When I got back to my seat, I told my dad that I had walked RIGHT by Sweeney. Dad asked if I had said anything to him, and I said no, because I didn’t think I was allowed to pass through those doors for any reason. He asked if I knew that for sure, and of course I didn’t. Maybe the passage of time has made this seem more significant, but as I recall it, my dad looked me dead in the eye and sternly told me to never do that again – it never hurts to just ask.
Because I was such a scaredy cat when I was little, it wasn’t until 2007 that I got to for-real meet Sweeney.

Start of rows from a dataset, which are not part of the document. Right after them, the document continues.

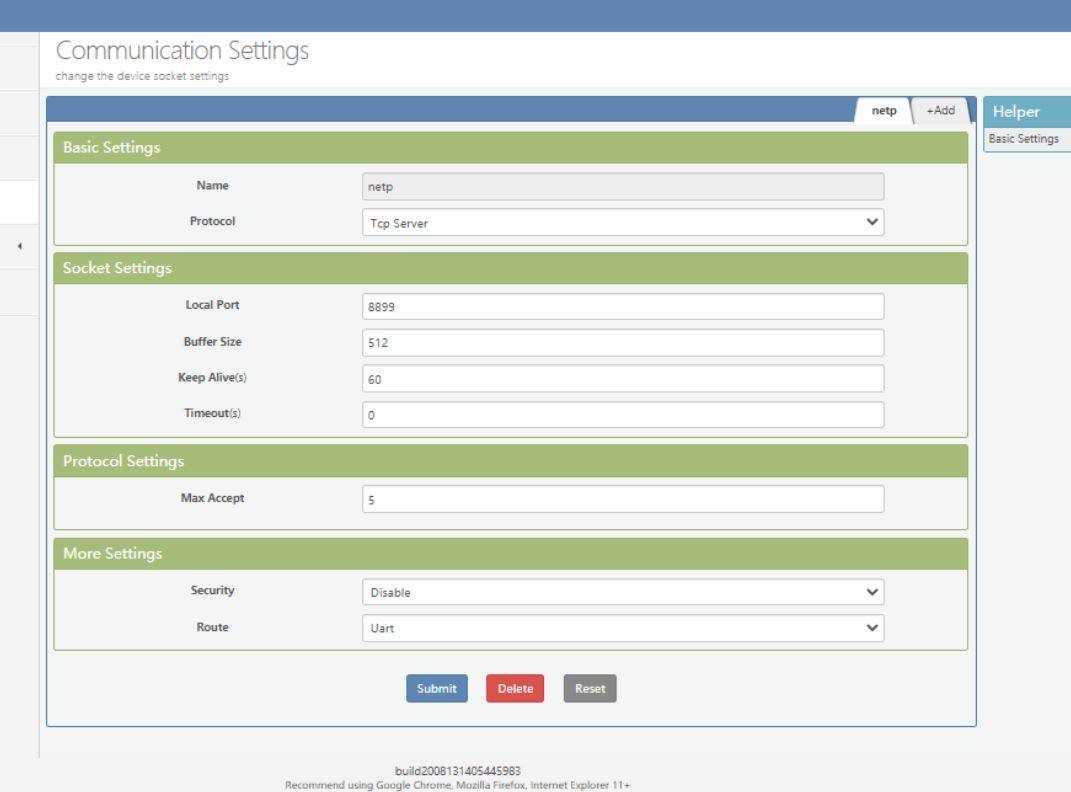Click the +Add tab to add socket

click(939, 110)
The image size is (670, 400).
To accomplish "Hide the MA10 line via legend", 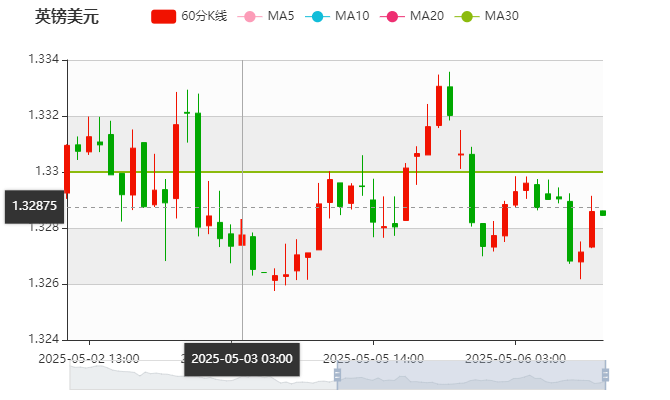I will pos(351,16).
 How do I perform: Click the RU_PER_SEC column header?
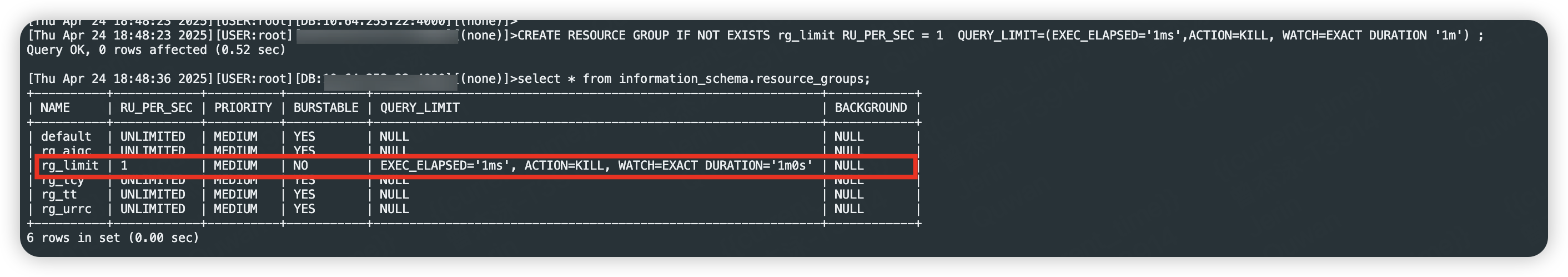pos(156,108)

By then, I had decided it was pretty cool that he was a Catholic like me (but way better at it), and had watched and read a whole bunch of interviews with him about that. He was coming to Omaha for a brief rehab assignment, so I got to work suuuuper-early and rushed to get all my pre-game duties done so I could find time to introduce myself. I hovered near the dugout while he did a radio interview, then awkwardly forced myself into his line of sight.
“Hi,” he said. “I’m Mike.”
Inwardly, I giggled at that. Duh! I know who you are, that’s why I’m HERE! Outwardly, I said something like “Hi I’m Minda and I’m Catholic and I think it’s cool that you are too and I was wondering if maybe you could sign a baseball for my brother’s church group but like only if you have a spare minute that would be awesome thanks?” (This was my first season in baseball. I hadn’t gotten very good at talking to anyone even remotely famous yet.)

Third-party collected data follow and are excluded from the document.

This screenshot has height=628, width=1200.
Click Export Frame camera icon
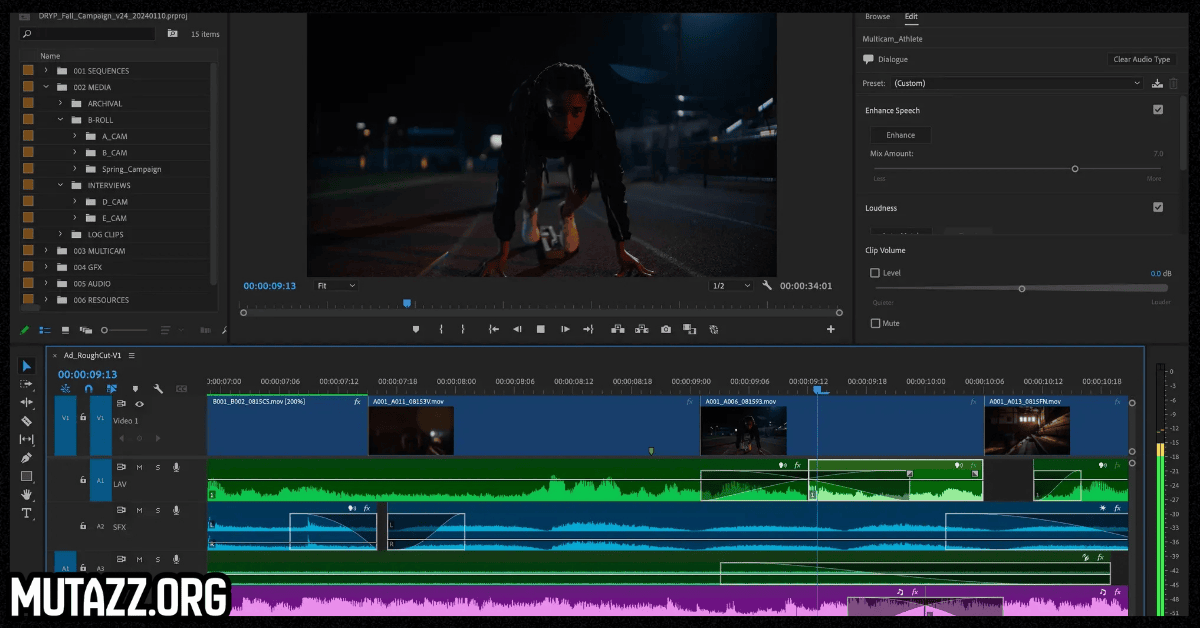tap(666, 329)
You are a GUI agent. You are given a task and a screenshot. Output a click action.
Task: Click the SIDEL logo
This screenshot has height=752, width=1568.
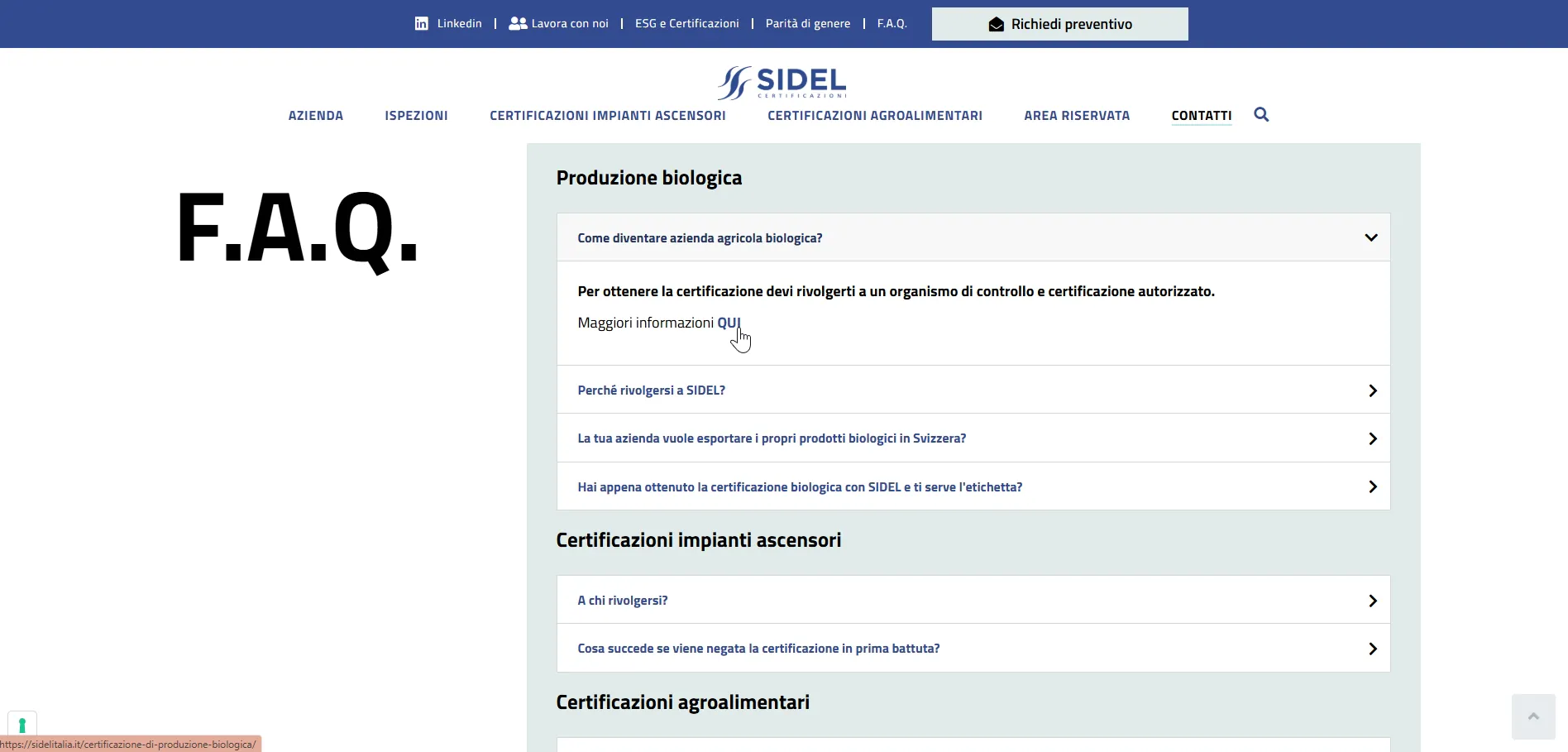click(x=782, y=83)
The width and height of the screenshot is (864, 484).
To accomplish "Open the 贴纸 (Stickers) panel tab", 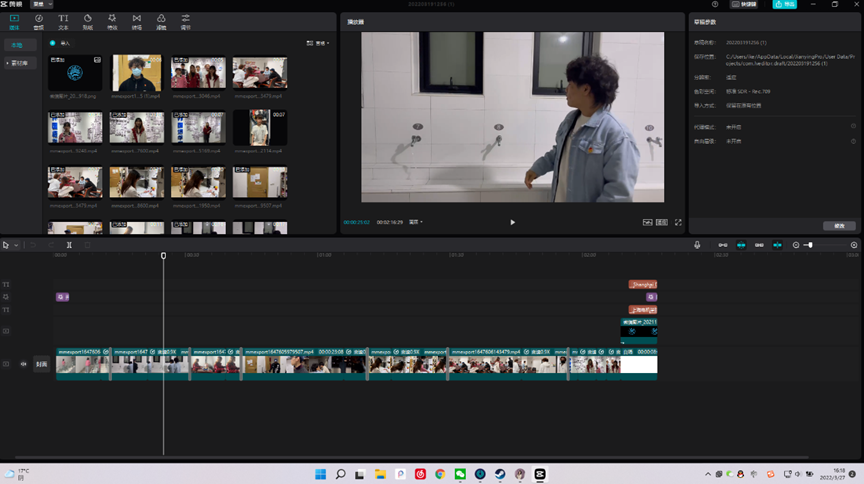I will [x=87, y=21].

Not only did he sign a ball for my brother’s campus ministry group like I asked, he disappeared into the clubhouse and came out with an additional signed ball for my brother, and a signed bat for me. It’s one of the only autographed items I truly cherish.
In addition to all that, he also invited me and my family to join him the next morning for Sunday Mass. It was really neat, to say the least.

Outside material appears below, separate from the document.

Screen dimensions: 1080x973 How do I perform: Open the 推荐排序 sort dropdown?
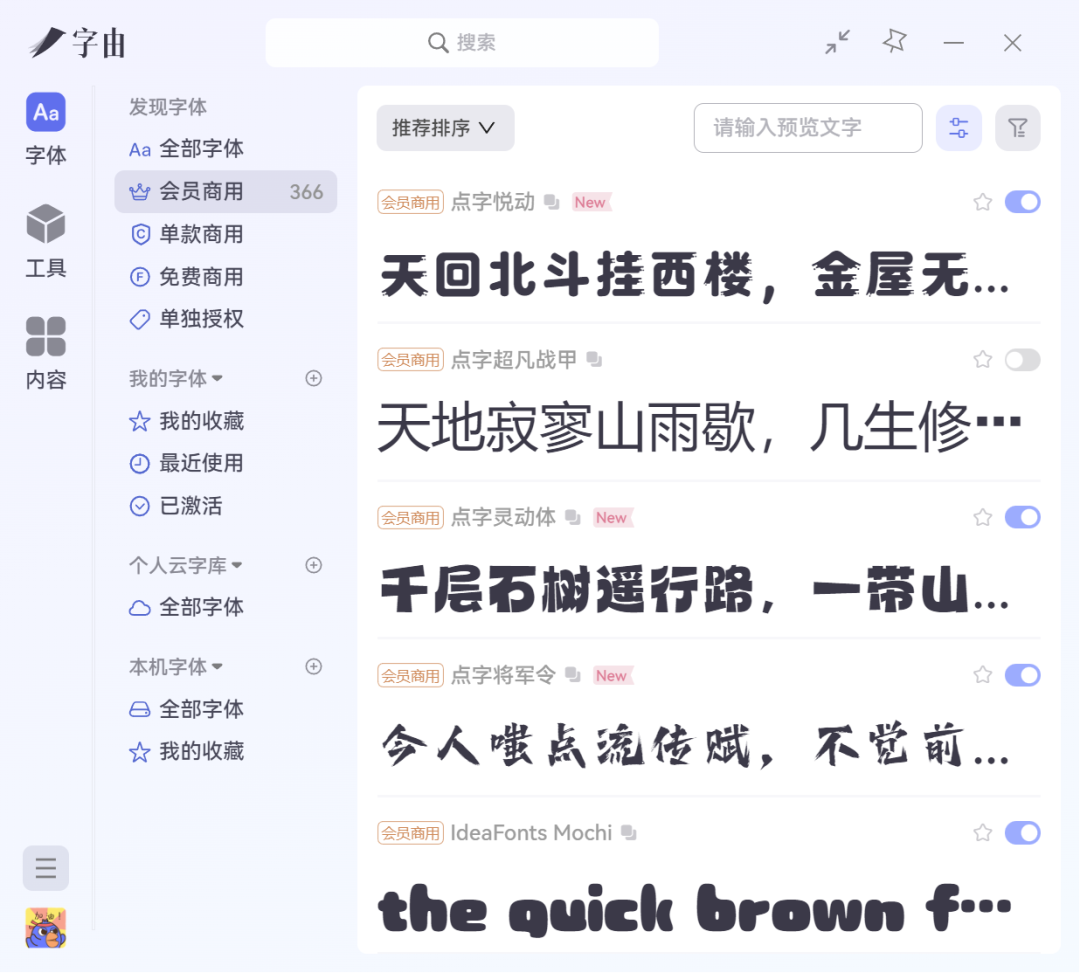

The following winter, Sweeney was a speaker at a church conference I went to with my best friend. When I approached him, he remembered me by name and asked how I’d been. My friend introduced herself to him, and when we ran into him in an elevator later in the conference, he remembered her name too. Maybe that’s not as heroically nice as I’m making it out to be, because I’m awful with names. But that’s a level of connection to fans that I haven’t seen from any other players.
Anyway, I’m rambling here. But I’m thrilled that the Royals did the one-day contract so Sweeney could retire with the proper team. I will defend him to my death if I have to, because it’s not his fault he was hurt a lot. Nobody chooses that path, and nobody who is competitive enough to make it to the Majors in the first place can stand to sit on the bench with a string of stupid injuries. I’ve never understood the people who think he somehow faked injuries, or took joy in missing all those games in the peak of his career for them.
Sweeney’s career line is .297/.366/.486 – significantly better than most current Royals hitters. But some fans still like to loudly insist that “he sucks” or whatever. Those people are entitled to those opinions, but I just can’t agree. Best wishes to Mike Sweeney in whatever he does next.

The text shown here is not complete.